• [WHAT TO DO] Rewrite the stretch from the line containing "This screenshot has height=742, width=1434." through the line containing "will tap(267, 158).", changing "Restore Layout" to "Reset Layout" and leaving everything else in those lines as it is.

— start of EXTRACTED MATERIAL —

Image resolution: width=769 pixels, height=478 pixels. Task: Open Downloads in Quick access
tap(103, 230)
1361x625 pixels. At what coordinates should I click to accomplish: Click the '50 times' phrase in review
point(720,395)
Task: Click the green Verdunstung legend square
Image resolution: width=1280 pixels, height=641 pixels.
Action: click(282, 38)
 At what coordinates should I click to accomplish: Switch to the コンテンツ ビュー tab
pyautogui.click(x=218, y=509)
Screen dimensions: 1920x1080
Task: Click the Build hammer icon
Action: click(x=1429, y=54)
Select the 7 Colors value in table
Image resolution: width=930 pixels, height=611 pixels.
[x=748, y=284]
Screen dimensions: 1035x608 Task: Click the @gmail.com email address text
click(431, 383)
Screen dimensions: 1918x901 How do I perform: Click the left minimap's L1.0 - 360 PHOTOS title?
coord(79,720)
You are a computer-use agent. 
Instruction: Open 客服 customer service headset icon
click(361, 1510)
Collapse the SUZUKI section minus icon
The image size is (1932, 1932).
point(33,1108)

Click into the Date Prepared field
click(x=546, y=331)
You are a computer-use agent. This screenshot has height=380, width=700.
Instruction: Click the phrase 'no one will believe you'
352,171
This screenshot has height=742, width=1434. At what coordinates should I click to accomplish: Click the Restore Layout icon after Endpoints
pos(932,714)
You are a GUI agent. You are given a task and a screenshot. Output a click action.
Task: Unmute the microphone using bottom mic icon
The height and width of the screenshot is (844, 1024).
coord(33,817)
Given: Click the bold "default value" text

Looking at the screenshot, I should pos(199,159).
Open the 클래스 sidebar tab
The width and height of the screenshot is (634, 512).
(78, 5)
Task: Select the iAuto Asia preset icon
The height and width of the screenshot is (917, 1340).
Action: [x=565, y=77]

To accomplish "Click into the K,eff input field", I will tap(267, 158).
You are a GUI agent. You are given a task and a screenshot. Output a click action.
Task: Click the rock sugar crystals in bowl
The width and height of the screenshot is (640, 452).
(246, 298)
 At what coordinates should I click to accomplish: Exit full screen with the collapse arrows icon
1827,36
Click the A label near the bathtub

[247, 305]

— end of EXTRACTED MATERIAL —

• [RESPONSE TO THE EXERCISE]
This screenshot has height=742, width=1434. At what coordinates should I click to accomplish: Click the Reset Layout icon after Endpoints
pos(932,714)
You are a GUI agent. You are given a task and a screenshot. Output a click action.
Task: Unmute the microphone using bottom mic icon
The height and width of the screenshot is (844, 1024).
coord(33,817)
Given: Click the bold "default value" text

Looking at the screenshot, I should pos(199,159).
Open the 클래스 sidebar tab
The width and height of the screenshot is (634, 512).
(78, 5)
Task: Select the iAuto Asia preset icon
The height and width of the screenshot is (917, 1340).
Action: [x=565, y=77]

To accomplish "Click into the K,eff input field", I will tap(267, 158).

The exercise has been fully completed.